#### [Aim]
Copy out all of the material below, changing each "Locate an element" to "Find an element" and leaving every other word unchanged.

_ _ _ _

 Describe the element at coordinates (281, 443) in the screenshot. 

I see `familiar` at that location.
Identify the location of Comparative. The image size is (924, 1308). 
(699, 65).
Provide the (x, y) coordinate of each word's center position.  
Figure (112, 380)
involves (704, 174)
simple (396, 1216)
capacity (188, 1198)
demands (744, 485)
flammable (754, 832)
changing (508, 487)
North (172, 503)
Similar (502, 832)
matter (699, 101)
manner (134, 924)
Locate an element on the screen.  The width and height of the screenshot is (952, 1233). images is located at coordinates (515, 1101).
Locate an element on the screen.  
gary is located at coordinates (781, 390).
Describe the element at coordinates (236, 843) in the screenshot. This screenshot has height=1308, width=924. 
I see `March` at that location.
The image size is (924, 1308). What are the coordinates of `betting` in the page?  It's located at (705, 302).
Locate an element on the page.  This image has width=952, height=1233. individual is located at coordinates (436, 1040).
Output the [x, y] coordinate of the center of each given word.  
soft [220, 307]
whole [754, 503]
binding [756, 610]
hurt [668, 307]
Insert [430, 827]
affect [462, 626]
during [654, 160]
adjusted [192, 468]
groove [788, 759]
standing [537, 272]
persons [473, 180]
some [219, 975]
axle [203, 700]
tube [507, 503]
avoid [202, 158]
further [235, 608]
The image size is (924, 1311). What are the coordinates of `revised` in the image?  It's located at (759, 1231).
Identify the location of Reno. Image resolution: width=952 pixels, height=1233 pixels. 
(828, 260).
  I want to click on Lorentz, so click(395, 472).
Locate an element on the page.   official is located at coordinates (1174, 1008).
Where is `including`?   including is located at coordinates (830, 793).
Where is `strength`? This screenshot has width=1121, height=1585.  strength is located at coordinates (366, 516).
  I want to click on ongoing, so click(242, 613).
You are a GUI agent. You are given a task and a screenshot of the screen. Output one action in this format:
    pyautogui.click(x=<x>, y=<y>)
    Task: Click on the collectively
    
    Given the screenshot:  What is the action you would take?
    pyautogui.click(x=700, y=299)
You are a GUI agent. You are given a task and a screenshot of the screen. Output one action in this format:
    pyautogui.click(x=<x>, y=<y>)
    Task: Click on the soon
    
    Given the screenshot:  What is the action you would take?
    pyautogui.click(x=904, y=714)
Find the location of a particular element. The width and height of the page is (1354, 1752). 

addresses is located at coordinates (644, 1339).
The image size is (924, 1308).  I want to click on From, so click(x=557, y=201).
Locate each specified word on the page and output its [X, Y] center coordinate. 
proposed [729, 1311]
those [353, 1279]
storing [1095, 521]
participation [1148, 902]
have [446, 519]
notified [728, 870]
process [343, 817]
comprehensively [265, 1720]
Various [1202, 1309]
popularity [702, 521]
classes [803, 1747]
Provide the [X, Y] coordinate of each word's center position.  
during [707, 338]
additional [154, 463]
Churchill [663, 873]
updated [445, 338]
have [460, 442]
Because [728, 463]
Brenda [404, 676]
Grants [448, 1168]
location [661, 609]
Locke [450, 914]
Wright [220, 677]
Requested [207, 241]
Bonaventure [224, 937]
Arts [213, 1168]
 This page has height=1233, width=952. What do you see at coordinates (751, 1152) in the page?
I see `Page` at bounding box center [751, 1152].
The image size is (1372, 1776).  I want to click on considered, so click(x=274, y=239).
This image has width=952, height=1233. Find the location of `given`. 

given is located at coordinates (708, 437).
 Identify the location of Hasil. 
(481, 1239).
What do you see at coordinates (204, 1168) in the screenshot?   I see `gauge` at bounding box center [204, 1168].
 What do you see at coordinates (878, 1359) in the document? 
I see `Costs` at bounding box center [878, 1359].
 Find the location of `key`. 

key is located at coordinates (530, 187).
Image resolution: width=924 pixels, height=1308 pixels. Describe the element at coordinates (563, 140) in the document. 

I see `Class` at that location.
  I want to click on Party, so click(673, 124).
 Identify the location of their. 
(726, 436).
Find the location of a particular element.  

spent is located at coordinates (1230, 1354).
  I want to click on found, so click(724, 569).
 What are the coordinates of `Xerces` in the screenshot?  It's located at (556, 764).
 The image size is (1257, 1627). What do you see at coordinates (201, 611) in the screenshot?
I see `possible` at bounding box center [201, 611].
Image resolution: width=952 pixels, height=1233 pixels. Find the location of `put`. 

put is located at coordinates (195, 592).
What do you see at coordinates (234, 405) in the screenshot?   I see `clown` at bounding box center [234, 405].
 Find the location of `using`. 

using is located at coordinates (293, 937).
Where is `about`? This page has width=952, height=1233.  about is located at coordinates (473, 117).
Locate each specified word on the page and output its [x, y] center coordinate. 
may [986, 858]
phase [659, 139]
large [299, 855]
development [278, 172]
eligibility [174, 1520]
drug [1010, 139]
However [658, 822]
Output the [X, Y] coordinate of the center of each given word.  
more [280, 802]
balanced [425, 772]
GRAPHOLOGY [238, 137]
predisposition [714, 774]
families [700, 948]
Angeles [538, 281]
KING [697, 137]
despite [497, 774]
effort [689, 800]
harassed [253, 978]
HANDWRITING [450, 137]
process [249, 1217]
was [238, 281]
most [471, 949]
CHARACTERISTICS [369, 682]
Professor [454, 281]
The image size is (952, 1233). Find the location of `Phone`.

_ _ _ _

#### [Reply to the task]
 Describe the element at coordinates (281, 443) in the screenshot. 

I see `familiar` at that location.
Identify the location of Comparative. The image size is (924, 1308). 
(699, 65).
Provide the (x, y) coordinate of each word's center position.  
Figure (112, 380)
involves (704, 174)
simple (396, 1216)
capacity (188, 1198)
demands (744, 485)
flammable (754, 832)
changing (508, 487)
North (172, 503)
Similar (502, 832)
matter (699, 101)
manner (134, 924)
Find an element on the screen.  The width and height of the screenshot is (952, 1233). images is located at coordinates (515, 1101).
Find an element on the screen.  
gary is located at coordinates (781, 390).
Describe the element at coordinates (236, 843) in the screenshot. This screenshot has height=1308, width=924. 
I see `March` at that location.
The image size is (924, 1308). What are the coordinates of `betting` in the page?  It's located at (705, 302).
Find an element on the page.  This image has width=952, height=1233. individual is located at coordinates (436, 1040).
Output the [x, y] coordinate of the center of each given word.  
soft [220, 307]
whole [754, 503]
binding [756, 610]
hurt [668, 307]
Insert [430, 827]
affect [462, 626]
during [654, 160]
adjusted [192, 468]
groove [788, 759]
standing [537, 272]
persons [473, 180]
some [219, 975]
axle [203, 700]
tube [507, 503]
avoid [202, 158]
further [235, 608]
The image size is (924, 1311). What are the coordinates of `revised` in the image?  It's located at (759, 1231).
Identify the location of Reno. Image resolution: width=952 pixels, height=1233 pixels. 
(828, 260).
  I want to click on Lorentz, so click(395, 472).
Find an element on the page.   official is located at coordinates (1174, 1008).
Where is `including`?   including is located at coordinates (830, 793).
Where is `strength`? This screenshot has width=1121, height=1585.  strength is located at coordinates (366, 516).
  I want to click on ongoing, so click(242, 613).
You are a GUI agent. You are given a task and a screenshot of the screen. Output one action in this format:
    pyautogui.click(x=<x>, y=<y>)
    Task: Click on the collectively
    
    Given the screenshot:  What is the action you would take?
    pyautogui.click(x=700, y=299)
You are a GUI agent. You are given a task and a screenshot of the screen. Output one action in this format:
    pyautogui.click(x=<x>, y=<y>)
    Task: Click on the soon
    
    Given the screenshot:  What is the action you would take?
    pyautogui.click(x=904, y=714)
Find the location of a particular element. The width and height of the page is (1354, 1752). 

addresses is located at coordinates (644, 1339).
The image size is (924, 1308).  I want to click on From, so click(x=557, y=201).
Locate each specified word on the page and output its [X, Y] center coordinate. 
proposed [729, 1311]
those [353, 1279]
storing [1095, 521]
participation [1148, 902]
have [446, 519]
notified [728, 870]
process [343, 817]
comprehensively [265, 1720]
Various [1202, 1309]
popularity [702, 521]
classes [803, 1747]
Provide the [X, Y] coordinate of each word's center position.  
during [707, 338]
additional [154, 463]
Churchill [663, 873]
updated [445, 338]
have [460, 442]
Because [728, 463]
Brenda [404, 676]
Grants [448, 1168]
location [661, 609]
Locke [450, 914]
Wright [220, 677]
Requested [207, 241]
Bonaventure [224, 937]
Arts [213, 1168]
 This page has height=1233, width=952. What do you see at coordinates (751, 1152) in the page?
I see `Page` at bounding box center [751, 1152].
The image size is (1372, 1776).  I want to click on considered, so click(x=274, y=239).
This image has width=952, height=1233. Find the location of `given`. 

given is located at coordinates (708, 437).
 Identify the location of Hasil. 
(481, 1239).
What do you see at coordinates (204, 1168) in the screenshot?   I see `gauge` at bounding box center [204, 1168].
 What do you see at coordinates (878, 1359) in the document? 
I see `Costs` at bounding box center [878, 1359].
 Find the location of `key`. 

key is located at coordinates (530, 187).
Image resolution: width=924 pixels, height=1308 pixels. Describe the element at coordinates (563, 140) in the document. 

I see `Class` at that location.
  I want to click on Party, so click(673, 124).
 Identify the location of their. 
(726, 436).
Find the location of a particular element.  

spent is located at coordinates (1230, 1354).
  I want to click on found, so click(724, 569).
 What are the coordinates of `Xerces` in the screenshot?  It's located at (556, 764).
 The image size is (1257, 1627). What do you see at coordinates (201, 611) in the screenshot?
I see `possible` at bounding box center [201, 611].
Image resolution: width=952 pixels, height=1233 pixels. Find the location of `put`. 

put is located at coordinates (195, 592).
What do you see at coordinates (234, 405) in the screenshot?   I see `clown` at bounding box center [234, 405].
 Find the location of `using`. 

using is located at coordinates (293, 937).
Where is `about`? This page has width=952, height=1233.  about is located at coordinates (473, 117).
Locate each specified word on the page and output its [x, y] center coordinate. 
may [986, 858]
phase [659, 139]
large [299, 855]
development [278, 172]
eligibility [174, 1520]
drug [1010, 139]
However [658, 822]
Output the [X, Y] coordinate of the center of each given word.  
more [280, 802]
balanced [425, 772]
GRAPHOLOGY [238, 137]
predisposition [714, 774]
families [700, 948]
Angeles [538, 281]
KING [697, 137]
despite [497, 774]
effort [689, 800]
harassed [253, 978]
HANDWRITING [450, 137]
process [249, 1217]
was [238, 281]
most [471, 949]
CHARACTERISTICS [369, 682]
Professor [454, 281]
The image size is (952, 1233). Find the location of `Phone`.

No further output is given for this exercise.